[begin Records]

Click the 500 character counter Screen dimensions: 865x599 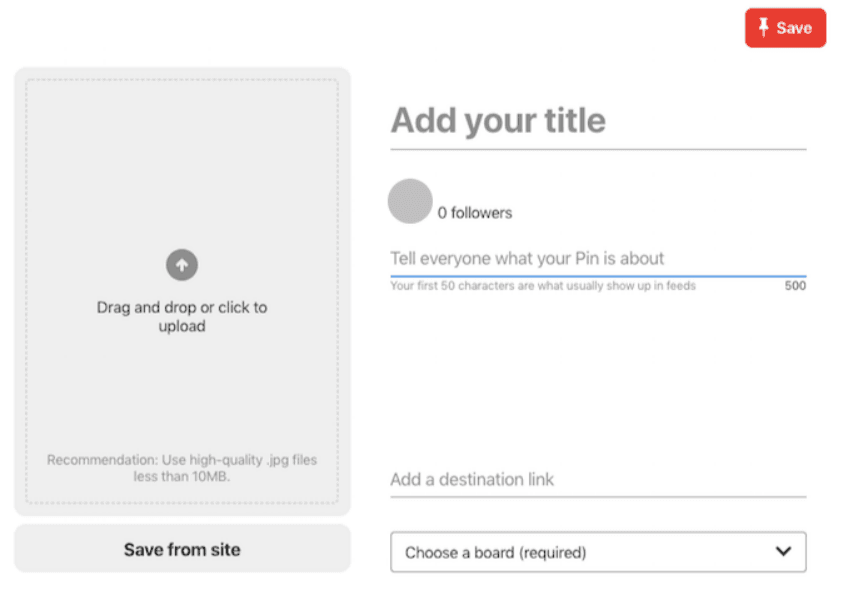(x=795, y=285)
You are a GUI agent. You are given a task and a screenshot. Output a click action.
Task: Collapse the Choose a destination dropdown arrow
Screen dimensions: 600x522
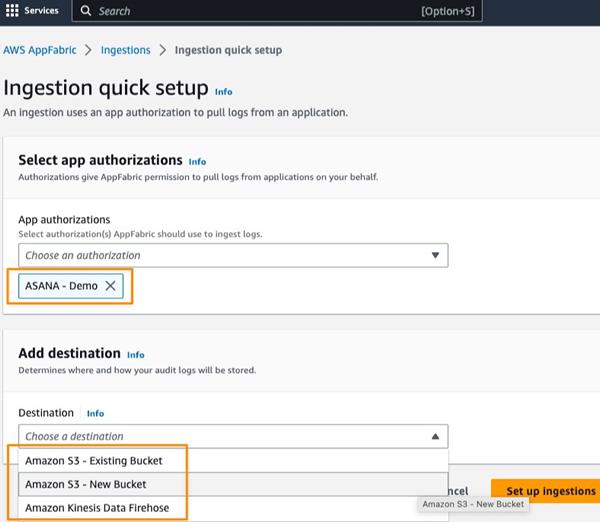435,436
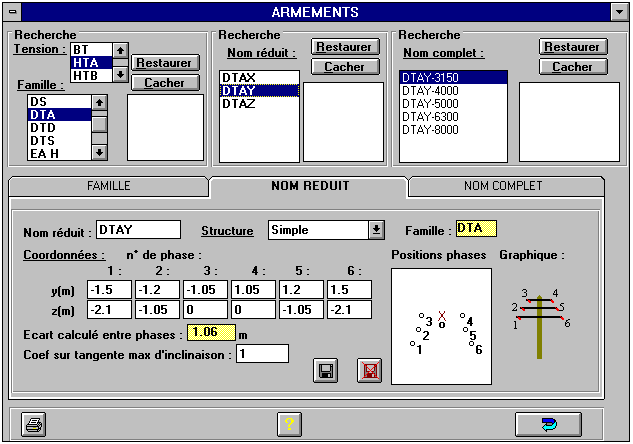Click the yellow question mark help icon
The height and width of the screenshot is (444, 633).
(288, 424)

[end Records]

Write out everything from the line containing "You are a GUI" down to the last line above, keeping the wording unchanged and leaving out the pictures.

You are a GUI agent. You are given a task and a screenshot. Output a click action.
Task: Collapse the Choose a destination dropdown arrow
Screen dimensions: 600x522
435,436
Click the yellow question mark help icon
The height and width of the screenshot is (444, 633).
(288, 424)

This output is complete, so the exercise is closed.